Catherine confronted a humanity at enmity with itself, a Church conformed to the image of this world. Her external policy proved helpless to right these evils. The return of the Popes from Avignon resulted neither in the pacification of Christendom nor in the reform of the Church. The Great Schism, of which she saw the beginning, undermined the idea of Christian unity till the thought of the Saint of Siena was in natural sequence followed by the thought of Luther. Outwardly her life was spent in labouring for a hopeless cause, discredited by the subsequent movement of history. But the material tragedy was a spiritual triumph, not only through the victory of faith in her own soul, but through the value of the witness which she bore. Neither of the great conceptions of unity which possessed the middle ages was identical with the modern democratic conception; yet both, and in particular that of the Church, pointed in this direction. That ideal of world-embracing brotherhood to which men have been slowly awakening throughout the Christian centuries was the dominant ideal of Catherine's mind. She hoped for the attainment of such a brotherhood through the instrument of an organized Christendom, reduced to peace and unity under one God-appointed Head. History, as some of us think, has rejected the noble dream. We seem to see that the undying hope of the human spirit--a society shaped by justice and love--is never likely to be gained along the lines of the centralization of ecclesiastical power. But if our idea of the means has changed, the same end still shines before us. The vision of human fellowship in the Name of Christ, for which Catherine lived and died, remains the one hope for the healing of the nations.

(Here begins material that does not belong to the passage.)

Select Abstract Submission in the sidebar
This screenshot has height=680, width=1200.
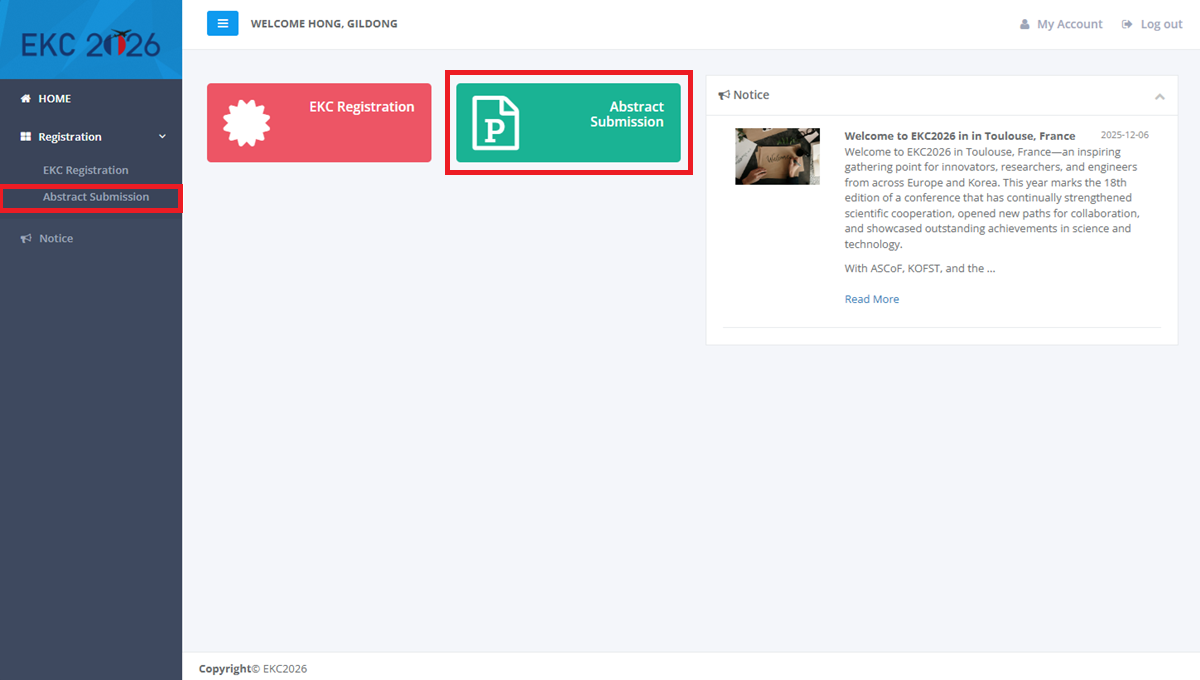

CHIEF EVENTS IN THE LIFE OF SAINT CATHERINE
[Processor's note: this timeline and the one that follows appeared in the opposite order in the 1905 edition on which this etext is based. Their order has been reversed to correctly reflect the order in which they appear in the table of contents.]
1347. On March 25th, Catherine, and a twin-sister who dies at once, are born in the Strada dell' Oca, near the fountain of Fontebranda, Siena. She is the youngest of the twenty-five children of Jacopo Benincasa, a dyer, and Lapa, his wife.
1353-4. As a child, Catherine is peculiarly joyous and charming. When six years old she beholds the vision of Christ, arrayed in priestly robes, above the Church of St. Dominic. She is inspired by a longing to imitate the life of the Fathers of the desert, and begins to practise many penances. At the age of seven she makes the vow of virginity. She is drawn to the Order of St. Dominic by the zeal of its founder for the salvation of souls.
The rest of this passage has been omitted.